═════ Selected extract ═════

# smith machine versus free weight bench



## mzack (May 9, 2011)

Which one do you prefer?  benching on a smith machine or a free weight bench? Why?


----------



## kevin (May 10, 2011)

Alternating between the two is best.


----------



## forman (May 11, 2011)

It's hard to say. Probably free is better than smith but when no spotter smith is perfect. I'm adding weights on the bar from week to week, I'm growing so as long as my muscles are working I'm happy.


----------



## highrich (May 11, 2011)

mzack said:


> Which one do you prefer?  benching on a smith machine or a free weight bench? Why?



Just free weight bench for me bro. I benched  a smith only on my first year of training. My pecs don’t get hit properly in a conditioned movement like on a smith machine.


----------



## Big Danny (May 16, 2011)

Unless I'm warming up, only free weights for a proper workout.


----------



## vip0 (May 18, 2011)

4mee2


----------



## yuris (May 19, 2011)

Smith machine is great when you don't have a training partner, and gives you more confidence to increase weight.

Both hit the muscle correctly, so they both work your pecks,but with the free weight you have to balance the bar, which stresses more the muscle, in consequence you will probably have a thicker peck and slightly bigger.


----------

═════

▶ **Exercise description**:
Render this sentence from the thread on smith machine versus free weight benching in Spanish: "Smith machine is great when you don't have a training partner, and gives you more confidence to increase weight."

═════ Raw records ═════

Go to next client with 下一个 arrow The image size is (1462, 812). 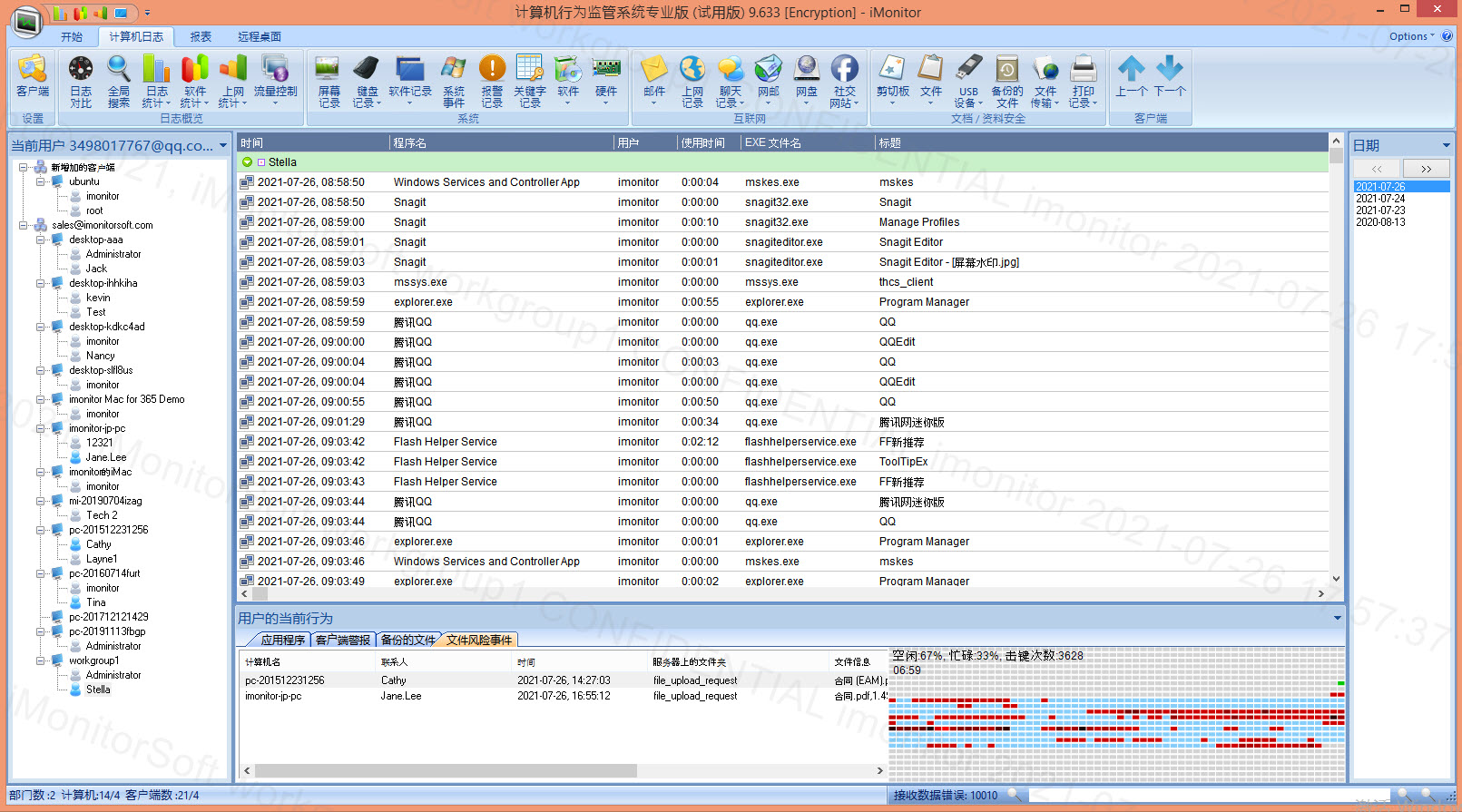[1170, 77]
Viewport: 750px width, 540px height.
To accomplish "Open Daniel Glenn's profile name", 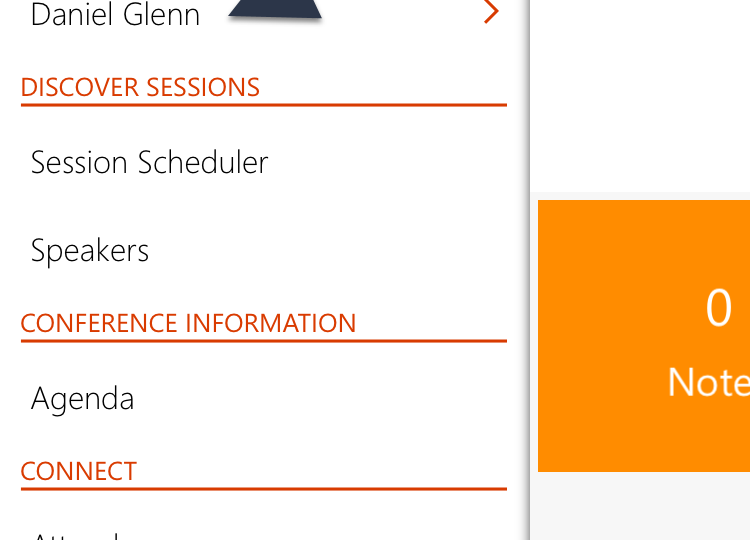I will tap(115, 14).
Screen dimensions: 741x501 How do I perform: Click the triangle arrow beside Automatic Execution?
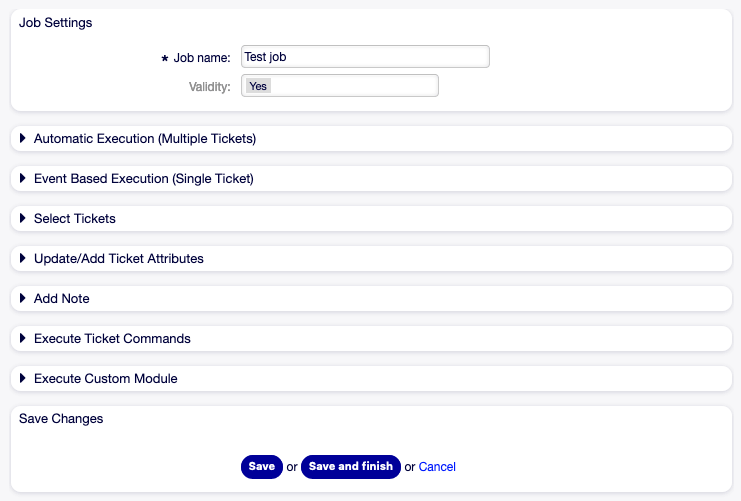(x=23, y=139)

═════

▶ **Final result**:
La máquina Smith es genial cuando no tienes compañero de entrenamiento, y te da más confianza para aumentar el peso.